The responses given by the noble Lord have been hardly reassuring. However, for all our sakes, I hope that the Bill will work in practice. The risk remains that under the Bill it is likely that the interests of an individual appellant will take precedence over the security of the country. I cannot believe that my colleagues in another place will be sanguine about that. Nor will public support be quite so forthcoming to this Government if the concern I express is borne out in the future by a binding decision of the commission in which the needs of a suspected terrorist are considered more important than the security needs of our country.

Lord Williams of Mostyn

My Lords, we are reaching the conclusion of our consideration of the Bill. I take the noble Baroness's point that she remains doubtful about whether £2,500 will be sufficient. As she rightly says, we must wait and see. She may well be right.

I am grateful for the constructive approach which has informed our debates. The amendments made by your Lordships' House are comparatively few and perhaps I may deal with them briefly. The Bill is necessary because of the judgment of the European Court of Human Rights in the case of Chahal, mentioned by the noble Baroness. As she said on Second Reading, a Bill along generally the same lines would have been brought forward by the party opposite had circumstances been different after early May.

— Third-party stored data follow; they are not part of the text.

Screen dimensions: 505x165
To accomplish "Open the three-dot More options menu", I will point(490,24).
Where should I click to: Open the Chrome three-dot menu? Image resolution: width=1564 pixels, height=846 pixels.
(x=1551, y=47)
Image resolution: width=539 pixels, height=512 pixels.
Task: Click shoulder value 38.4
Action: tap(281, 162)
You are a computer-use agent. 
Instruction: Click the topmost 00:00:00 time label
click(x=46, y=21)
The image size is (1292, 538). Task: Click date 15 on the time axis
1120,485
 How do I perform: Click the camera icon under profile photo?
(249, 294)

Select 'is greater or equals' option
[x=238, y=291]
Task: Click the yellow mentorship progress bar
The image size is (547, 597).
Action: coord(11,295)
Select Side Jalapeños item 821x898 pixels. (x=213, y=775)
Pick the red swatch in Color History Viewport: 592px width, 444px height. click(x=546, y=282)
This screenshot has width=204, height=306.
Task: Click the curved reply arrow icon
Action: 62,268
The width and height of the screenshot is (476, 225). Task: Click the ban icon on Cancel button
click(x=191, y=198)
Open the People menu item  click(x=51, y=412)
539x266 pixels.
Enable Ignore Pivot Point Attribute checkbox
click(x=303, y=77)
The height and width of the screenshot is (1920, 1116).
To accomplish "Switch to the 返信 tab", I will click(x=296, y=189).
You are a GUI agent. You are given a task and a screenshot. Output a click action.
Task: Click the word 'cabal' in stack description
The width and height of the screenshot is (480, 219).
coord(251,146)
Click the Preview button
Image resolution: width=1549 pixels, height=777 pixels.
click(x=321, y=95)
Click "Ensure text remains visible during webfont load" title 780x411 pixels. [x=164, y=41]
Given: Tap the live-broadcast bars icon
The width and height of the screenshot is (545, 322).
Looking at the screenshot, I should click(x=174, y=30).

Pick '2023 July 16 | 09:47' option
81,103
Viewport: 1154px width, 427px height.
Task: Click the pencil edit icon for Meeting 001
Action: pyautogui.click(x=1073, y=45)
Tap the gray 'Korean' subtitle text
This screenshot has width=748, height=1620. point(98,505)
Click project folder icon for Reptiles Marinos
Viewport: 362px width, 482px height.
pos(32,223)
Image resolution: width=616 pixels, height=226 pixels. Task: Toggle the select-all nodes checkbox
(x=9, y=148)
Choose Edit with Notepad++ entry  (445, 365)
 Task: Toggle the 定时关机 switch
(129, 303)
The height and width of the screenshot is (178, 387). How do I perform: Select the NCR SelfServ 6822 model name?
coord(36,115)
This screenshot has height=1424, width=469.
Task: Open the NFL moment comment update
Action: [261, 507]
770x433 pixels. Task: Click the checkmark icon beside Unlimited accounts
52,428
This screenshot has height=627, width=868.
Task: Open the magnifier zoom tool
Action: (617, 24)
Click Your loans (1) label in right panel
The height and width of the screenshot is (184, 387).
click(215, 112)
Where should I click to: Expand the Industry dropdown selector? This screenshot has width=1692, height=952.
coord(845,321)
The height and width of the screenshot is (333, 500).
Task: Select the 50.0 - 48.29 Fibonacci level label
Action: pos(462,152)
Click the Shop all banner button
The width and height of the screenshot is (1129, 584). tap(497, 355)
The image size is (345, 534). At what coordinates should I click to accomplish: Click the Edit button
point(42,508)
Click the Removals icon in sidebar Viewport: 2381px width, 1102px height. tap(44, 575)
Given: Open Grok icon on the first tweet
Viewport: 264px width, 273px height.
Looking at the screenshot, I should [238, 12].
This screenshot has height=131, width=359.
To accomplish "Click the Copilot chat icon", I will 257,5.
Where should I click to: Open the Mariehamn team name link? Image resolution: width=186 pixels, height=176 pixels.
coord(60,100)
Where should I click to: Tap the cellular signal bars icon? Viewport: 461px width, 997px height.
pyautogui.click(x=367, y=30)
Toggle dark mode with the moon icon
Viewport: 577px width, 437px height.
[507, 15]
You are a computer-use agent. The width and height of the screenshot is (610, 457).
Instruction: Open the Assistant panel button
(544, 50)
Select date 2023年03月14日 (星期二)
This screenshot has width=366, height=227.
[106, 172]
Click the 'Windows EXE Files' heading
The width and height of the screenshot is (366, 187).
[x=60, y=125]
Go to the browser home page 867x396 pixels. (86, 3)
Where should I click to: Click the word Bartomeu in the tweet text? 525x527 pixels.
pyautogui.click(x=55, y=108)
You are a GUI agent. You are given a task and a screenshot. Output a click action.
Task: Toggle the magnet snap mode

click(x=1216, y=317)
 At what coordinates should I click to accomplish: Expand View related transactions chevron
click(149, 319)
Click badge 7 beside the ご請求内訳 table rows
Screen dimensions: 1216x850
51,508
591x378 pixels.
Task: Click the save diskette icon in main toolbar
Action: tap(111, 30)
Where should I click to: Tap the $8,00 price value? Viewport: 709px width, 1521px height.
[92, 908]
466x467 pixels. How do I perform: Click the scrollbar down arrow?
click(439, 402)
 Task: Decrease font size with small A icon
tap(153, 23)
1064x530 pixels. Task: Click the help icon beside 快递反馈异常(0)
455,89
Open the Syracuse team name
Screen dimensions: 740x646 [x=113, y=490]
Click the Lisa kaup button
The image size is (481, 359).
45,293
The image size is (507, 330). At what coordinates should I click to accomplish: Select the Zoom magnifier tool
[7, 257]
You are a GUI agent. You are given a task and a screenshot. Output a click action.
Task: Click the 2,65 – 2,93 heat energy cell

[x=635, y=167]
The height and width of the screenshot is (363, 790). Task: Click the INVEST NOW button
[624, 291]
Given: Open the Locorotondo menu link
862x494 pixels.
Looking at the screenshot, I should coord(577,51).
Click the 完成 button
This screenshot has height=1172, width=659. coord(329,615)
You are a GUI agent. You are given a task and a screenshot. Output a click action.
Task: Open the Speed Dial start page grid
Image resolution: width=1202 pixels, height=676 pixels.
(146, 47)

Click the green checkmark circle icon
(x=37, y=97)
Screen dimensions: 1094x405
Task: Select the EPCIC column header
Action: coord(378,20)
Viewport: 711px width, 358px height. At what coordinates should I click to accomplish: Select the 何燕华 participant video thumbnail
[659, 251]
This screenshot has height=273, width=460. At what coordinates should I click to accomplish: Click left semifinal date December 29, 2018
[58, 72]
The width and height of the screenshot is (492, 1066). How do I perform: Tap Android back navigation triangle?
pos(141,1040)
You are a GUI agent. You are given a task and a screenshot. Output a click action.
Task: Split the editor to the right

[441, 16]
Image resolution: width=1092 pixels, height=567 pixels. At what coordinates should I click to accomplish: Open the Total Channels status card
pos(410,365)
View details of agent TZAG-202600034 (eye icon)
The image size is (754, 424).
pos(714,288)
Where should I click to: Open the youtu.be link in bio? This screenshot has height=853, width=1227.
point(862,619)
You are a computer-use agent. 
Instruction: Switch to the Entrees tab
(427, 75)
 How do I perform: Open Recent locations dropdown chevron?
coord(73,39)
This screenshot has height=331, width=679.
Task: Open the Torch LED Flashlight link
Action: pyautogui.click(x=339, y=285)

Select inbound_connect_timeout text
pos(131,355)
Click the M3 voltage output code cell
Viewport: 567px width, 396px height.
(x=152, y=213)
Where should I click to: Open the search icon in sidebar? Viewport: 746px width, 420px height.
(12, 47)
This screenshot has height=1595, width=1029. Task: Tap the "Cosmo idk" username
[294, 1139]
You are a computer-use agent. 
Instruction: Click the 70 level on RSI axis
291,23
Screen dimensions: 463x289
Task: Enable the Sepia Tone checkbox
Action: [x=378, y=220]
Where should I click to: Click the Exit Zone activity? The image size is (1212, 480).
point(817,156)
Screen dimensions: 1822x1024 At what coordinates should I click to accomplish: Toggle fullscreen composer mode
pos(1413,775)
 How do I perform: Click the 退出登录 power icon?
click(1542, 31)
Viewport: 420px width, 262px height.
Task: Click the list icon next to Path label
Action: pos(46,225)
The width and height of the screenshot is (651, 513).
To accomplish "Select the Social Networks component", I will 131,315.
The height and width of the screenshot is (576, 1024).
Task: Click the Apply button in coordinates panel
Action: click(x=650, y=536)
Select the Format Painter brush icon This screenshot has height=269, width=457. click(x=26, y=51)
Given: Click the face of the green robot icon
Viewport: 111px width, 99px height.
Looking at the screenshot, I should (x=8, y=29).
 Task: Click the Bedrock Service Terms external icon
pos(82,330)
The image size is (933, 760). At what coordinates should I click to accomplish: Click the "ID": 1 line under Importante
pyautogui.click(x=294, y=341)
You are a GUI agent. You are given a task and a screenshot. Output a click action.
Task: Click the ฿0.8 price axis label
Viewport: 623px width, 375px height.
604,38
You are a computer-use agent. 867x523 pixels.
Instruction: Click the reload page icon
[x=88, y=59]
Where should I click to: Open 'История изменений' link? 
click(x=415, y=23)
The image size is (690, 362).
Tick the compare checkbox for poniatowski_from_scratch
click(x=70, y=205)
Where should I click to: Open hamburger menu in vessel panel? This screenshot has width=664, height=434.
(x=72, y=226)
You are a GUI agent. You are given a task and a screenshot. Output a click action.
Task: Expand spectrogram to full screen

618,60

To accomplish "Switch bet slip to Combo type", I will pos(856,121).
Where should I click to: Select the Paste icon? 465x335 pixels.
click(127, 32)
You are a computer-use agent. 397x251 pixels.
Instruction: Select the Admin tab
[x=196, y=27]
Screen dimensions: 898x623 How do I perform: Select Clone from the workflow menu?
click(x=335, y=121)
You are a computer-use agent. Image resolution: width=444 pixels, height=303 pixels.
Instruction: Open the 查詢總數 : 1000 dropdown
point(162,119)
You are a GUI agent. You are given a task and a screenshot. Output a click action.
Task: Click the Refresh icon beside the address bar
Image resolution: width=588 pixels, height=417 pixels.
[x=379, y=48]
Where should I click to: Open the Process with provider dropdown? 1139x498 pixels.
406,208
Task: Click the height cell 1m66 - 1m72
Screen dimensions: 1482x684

It is not suitable that I should speak at length on this occasion. The most important amendment was made as a result of anxieties expressed on Second Reading by the noble Baroness and the noble Lord, Lord Lester of Herne Hill. They suggested—and rightly, we thought, on consideration—that it was not clear on the face of the Bill as introduced whether the commission would be in a position to make decisions which would be binding on the Home Secretary. That had always been our intention and my amendment in Committee, which is now Clause 4, puts the question beyond dispute.

The Bill has also been improved by your Lordships as a result of a government amendment to Clause 2. That introduces an appeal right in certain entry clearance cases where Article 8 of the European convention, which guarantees the right to respect family life, may be relevant. The Bill helps us to ensure that our procedures for dealing within the immigration context with those alleged to be terrorists meet accepted standards of fairness.

As I said on Second Reading, it is fairly easy to give decent civil rights treatment to decent, reasonable people. It is much more difficult to give the same kind of treatment to those who may have behaved extremely badly. It is the mark of our society, which we hope to be civilised, that we accept the need to do so. The new special immigration appeals commission will ensure that the rights of those suspected of terrorist activity will be protected within the framework which safeguards our national security.

On Question, Bill passed, and sent to the Commons.